Arc fault detection analog front end (AFE) reference design
C2000WARE-DIGITALPOWER-SDK
Motor bearing fault detection
Motor bearing fault detection activates via keyword wake, analyzing vibrations for early faults
Our Edge AI based motor bearing fault detection solution provides a quick path for customers to get started. This includes optmizied AI models and also preprocessing algorithms in the form of complete application software projects. The solution can achieve >99% fault detection accuracy with minimal or no false alarm.
In the meantime, the onchip hardware Neural-network processing unit (NPU) can be leveraged to offload model execution, leading to fast model exectuion and low latency and allowing motor control to be done by the same MCU.
TI provides a full development toolchain and SDKs that allow customers to rapidly complete all the steps of Edge AI solution development
C2000WARE-MOTORCONTROL-SDK
Channel Sounding
High-accuracy, low-cost and secure ranging with Bluetooth® Channel Sounding
Our CC27xx 2.4 GHz wireless MCUs integrate a unique algorithm processing unit that can perform Bluetooth Channel Sounding functions like smart access and asset tracking with more than 100 times greater computation performance and energy efficiency.

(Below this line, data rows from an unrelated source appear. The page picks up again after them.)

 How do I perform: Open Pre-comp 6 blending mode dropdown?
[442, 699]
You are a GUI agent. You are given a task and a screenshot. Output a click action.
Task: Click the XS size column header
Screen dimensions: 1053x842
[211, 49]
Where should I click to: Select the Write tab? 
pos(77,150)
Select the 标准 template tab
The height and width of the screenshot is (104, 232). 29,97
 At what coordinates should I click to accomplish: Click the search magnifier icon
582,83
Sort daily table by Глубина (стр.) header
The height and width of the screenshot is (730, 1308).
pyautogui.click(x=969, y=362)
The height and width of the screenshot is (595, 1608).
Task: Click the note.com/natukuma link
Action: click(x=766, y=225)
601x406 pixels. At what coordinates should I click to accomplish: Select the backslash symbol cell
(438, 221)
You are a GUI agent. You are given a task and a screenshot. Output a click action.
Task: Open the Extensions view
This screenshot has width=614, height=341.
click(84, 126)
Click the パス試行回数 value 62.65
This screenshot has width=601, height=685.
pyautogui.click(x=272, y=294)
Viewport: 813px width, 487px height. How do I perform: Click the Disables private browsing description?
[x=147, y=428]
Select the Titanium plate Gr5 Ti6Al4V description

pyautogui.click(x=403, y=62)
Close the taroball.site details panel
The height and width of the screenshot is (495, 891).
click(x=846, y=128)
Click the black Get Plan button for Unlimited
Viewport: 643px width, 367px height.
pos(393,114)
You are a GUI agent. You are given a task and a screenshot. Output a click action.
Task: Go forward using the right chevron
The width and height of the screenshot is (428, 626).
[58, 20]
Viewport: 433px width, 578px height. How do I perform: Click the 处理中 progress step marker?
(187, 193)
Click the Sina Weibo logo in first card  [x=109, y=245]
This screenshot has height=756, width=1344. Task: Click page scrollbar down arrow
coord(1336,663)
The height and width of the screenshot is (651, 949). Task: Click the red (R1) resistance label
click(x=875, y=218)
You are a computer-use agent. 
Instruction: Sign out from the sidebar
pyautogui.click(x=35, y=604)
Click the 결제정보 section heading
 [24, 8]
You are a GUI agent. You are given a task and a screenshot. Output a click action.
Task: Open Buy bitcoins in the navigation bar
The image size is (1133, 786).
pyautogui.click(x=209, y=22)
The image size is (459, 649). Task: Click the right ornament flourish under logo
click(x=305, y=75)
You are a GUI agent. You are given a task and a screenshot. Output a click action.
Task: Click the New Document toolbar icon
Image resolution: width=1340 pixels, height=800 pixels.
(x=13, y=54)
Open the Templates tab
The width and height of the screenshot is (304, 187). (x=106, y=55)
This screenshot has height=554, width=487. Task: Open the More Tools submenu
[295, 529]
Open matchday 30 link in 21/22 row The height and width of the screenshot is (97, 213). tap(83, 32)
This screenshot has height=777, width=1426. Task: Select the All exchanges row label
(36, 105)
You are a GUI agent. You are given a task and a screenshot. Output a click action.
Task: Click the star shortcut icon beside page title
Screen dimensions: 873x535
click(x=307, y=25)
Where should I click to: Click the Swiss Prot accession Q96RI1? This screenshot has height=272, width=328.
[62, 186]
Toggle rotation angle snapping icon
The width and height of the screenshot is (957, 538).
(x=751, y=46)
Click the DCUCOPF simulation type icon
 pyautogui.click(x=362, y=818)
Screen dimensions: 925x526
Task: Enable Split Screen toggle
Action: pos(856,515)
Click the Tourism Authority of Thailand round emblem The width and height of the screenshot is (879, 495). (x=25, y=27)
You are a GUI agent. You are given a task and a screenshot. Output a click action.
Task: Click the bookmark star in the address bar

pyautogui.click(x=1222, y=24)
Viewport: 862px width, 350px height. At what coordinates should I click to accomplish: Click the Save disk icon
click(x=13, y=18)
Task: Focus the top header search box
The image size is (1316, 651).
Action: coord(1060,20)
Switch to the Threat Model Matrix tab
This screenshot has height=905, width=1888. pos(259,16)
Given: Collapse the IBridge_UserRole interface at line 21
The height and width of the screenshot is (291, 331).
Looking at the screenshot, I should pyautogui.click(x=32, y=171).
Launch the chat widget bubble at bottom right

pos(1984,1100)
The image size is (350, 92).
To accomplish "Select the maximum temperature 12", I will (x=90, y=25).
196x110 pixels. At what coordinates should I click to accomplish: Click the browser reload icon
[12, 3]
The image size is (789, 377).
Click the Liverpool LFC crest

Bluetooth Channel Sounding technology uses phase-based ranging to enhance accuracy and the round-trip time of random modulated data packets to enhance security. Machine learning is then enabled to provide better line-of-sight and non-line-of-sight performance.
Audio
Wake and command
Activate and operate devices by recognizing specific wake words and commands
Leverage 3rd party solutions enabling quick and easy audio-based Edge AI application such as key wake-word and commands detection. These can be used in applications such as electronic door-locks, appliances and even automotive. Sensory’s TrulyHandsfree-Micro library provides seamless integration on CC27xx/CC35xx Cortex-M33 wireless MCU that can be attached to Bluetooth LE, Matter or Zigbee. This application utilizes only a portion of the device’s processing bandwidth, 40% and 27% for wake word and command detection respectively. With Sensory’s VoiceHub, customers can enable any wake and commands.
TI provides a full development toolchain and SDKs that allow customers to rapidly complete all the steps of edge AI solution development.